* Task details: Reproduce every one of the following rows verbatim, keeping each character unchanged.

* Entries shown:
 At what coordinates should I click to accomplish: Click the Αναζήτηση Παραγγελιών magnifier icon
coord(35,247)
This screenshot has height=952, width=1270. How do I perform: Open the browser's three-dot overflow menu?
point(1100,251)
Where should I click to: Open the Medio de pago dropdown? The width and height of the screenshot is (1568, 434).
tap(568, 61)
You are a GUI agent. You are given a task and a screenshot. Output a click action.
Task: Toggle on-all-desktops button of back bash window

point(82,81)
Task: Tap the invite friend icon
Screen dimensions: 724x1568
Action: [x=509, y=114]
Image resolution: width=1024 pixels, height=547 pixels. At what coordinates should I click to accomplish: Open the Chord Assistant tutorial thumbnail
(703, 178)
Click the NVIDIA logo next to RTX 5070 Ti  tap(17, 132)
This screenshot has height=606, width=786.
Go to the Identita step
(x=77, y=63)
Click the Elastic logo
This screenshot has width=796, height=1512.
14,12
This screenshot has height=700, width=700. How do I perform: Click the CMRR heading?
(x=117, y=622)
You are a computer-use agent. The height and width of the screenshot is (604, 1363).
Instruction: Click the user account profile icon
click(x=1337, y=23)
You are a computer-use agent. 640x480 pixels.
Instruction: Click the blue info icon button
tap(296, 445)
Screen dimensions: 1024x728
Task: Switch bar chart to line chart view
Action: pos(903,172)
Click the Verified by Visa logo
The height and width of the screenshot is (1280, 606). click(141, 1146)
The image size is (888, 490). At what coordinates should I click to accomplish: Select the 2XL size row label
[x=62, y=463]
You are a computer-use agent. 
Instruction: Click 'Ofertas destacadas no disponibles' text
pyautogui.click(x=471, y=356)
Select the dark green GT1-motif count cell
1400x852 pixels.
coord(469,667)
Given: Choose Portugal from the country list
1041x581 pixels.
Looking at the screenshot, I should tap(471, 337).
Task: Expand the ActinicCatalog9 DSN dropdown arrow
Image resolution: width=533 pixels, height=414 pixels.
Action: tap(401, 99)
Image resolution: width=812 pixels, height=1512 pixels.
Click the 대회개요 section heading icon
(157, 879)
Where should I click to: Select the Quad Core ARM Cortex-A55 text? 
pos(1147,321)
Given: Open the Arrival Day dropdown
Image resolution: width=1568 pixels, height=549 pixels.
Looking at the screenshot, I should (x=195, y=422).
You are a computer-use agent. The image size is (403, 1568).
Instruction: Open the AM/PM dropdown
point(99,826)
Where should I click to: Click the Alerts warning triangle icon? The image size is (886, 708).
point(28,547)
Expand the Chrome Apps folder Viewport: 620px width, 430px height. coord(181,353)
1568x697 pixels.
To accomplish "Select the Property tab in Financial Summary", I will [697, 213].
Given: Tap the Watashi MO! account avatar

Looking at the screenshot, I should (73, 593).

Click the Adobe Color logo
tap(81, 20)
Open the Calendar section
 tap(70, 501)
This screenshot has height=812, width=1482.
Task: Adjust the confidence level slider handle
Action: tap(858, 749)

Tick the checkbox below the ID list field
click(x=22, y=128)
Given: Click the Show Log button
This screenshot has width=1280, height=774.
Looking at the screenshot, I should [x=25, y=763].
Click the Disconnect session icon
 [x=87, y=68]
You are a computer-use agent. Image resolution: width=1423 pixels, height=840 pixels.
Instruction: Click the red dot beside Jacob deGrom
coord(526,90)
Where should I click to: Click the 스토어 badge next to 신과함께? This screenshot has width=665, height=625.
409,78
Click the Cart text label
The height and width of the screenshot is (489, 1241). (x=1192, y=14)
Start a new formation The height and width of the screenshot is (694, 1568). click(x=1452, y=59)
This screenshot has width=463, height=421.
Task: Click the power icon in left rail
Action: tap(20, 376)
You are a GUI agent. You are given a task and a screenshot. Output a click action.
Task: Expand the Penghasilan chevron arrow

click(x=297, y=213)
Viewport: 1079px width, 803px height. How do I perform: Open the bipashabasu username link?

* Response to the task:
 At what coordinates should I click to accomplish: Click the Αναζήτηση Παραγγελιών magnifier icon
coord(35,247)
This screenshot has height=952, width=1270. How do I perform: Open the browser's three-dot overflow menu?
point(1100,251)
Where should I click to: Open the Medio de pago dropdown? The width and height of the screenshot is (1568, 434).
tap(568, 61)
You are a GUI agent. You are given a task and a screenshot. Output a click action.
Task: Toggle on-all-desktops button of back bash window

point(82,81)
Task: Tap the invite friend icon
Screen dimensions: 724x1568
Action: [x=509, y=114]
Image resolution: width=1024 pixels, height=547 pixels. At what coordinates should I click to accomplish: Open the Chord Assistant tutorial thumbnail
(703, 178)
Click the NVIDIA logo next to RTX 5070 Ti  tap(17, 132)
This screenshot has height=606, width=786.
Go to the Identita step
(x=77, y=63)
Click the Elastic logo
This screenshot has width=796, height=1512.
14,12
This screenshot has height=700, width=700. How do I perform: Click the CMRR heading?
(x=117, y=622)
You are a computer-use agent. The height and width of the screenshot is (604, 1363).
Instruction: Click the user account profile icon
click(x=1337, y=23)
You are a computer-use agent. 640x480 pixels.
Instruction: Click the blue info icon button
tap(296, 445)
Screen dimensions: 1024x728
Task: Switch bar chart to line chart view
Action: pos(903,172)
Click the Verified by Visa logo
The height and width of the screenshot is (1280, 606). click(141, 1146)
The image size is (888, 490). At what coordinates should I click to accomplish: Select the 2XL size row label
[x=62, y=463]
You are a computer-use agent. 
Instruction: Click 'Ofertas destacadas no disponibles' text
pyautogui.click(x=471, y=356)
Select the dark green GT1-motif count cell
1400x852 pixels.
coord(469,667)
Given: Choose Portugal from the country list
1041x581 pixels.
Looking at the screenshot, I should tap(471, 337).
Task: Expand the ActinicCatalog9 DSN dropdown arrow
Image resolution: width=533 pixels, height=414 pixels.
Action: tap(401, 99)
Image resolution: width=812 pixels, height=1512 pixels.
Click the 대회개요 section heading icon
(157, 879)
Where should I click to: Select the Quad Core ARM Cortex-A55 text? 
pos(1147,321)
Given: Open the Arrival Day dropdown
Image resolution: width=1568 pixels, height=549 pixels.
Looking at the screenshot, I should (x=195, y=422).
You are a computer-use agent. The image size is (403, 1568).
Instruction: Open the AM/PM dropdown
point(99,826)
Where should I click to: Click the Alerts warning triangle icon? The image size is (886, 708).
point(28,547)
Expand the Chrome Apps folder Viewport: 620px width, 430px height. coord(181,353)
1568x697 pixels.
To accomplish "Select the Property tab in Financial Summary", I will [697, 213].
Given: Tap the Watashi MO! account avatar

Looking at the screenshot, I should (73, 593).

Click the Adobe Color logo
tap(81, 20)
Open the Calendar section
 tap(70, 501)
This screenshot has height=812, width=1482.
Task: Adjust the confidence level slider handle
Action: tap(858, 749)

Tick the checkbox below the ID list field
click(x=22, y=128)
Given: Click the Show Log button
This screenshot has width=1280, height=774.
Looking at the screenshot, I should [x=25, y=763].
Click the Disconnect session icon
 [x=87, y=68]
You are a computer-use agent. Image resolution: width=1423 pixels, height=840 pixels.
Instruction: Click the red dot beside Jacob deGrom
coord(526,90)
Where should I click to: Click the 스토어 badge next to 신과함께? This screenshot has width=665, height=625.
409,78
Click the Cart text label
The height and width of the screenshot is (489, 1241). (x=1192, y=14)
Start a new formation The height and width of the screenshot is (694, 1568). click(x=1452, y=59)
This screenshot has width=463, height=421.
Task: Click the power icon in left rail
Action: tap(20, 376)
You are a GUI agent. You are given a task and a screenshot. Output a click action.
Task: Expand the Penghasilan chevron arrow

click(x=297, y=213)
Viewport: 1079px width, 803px height. How do I perform: Open the bipashabasu username link?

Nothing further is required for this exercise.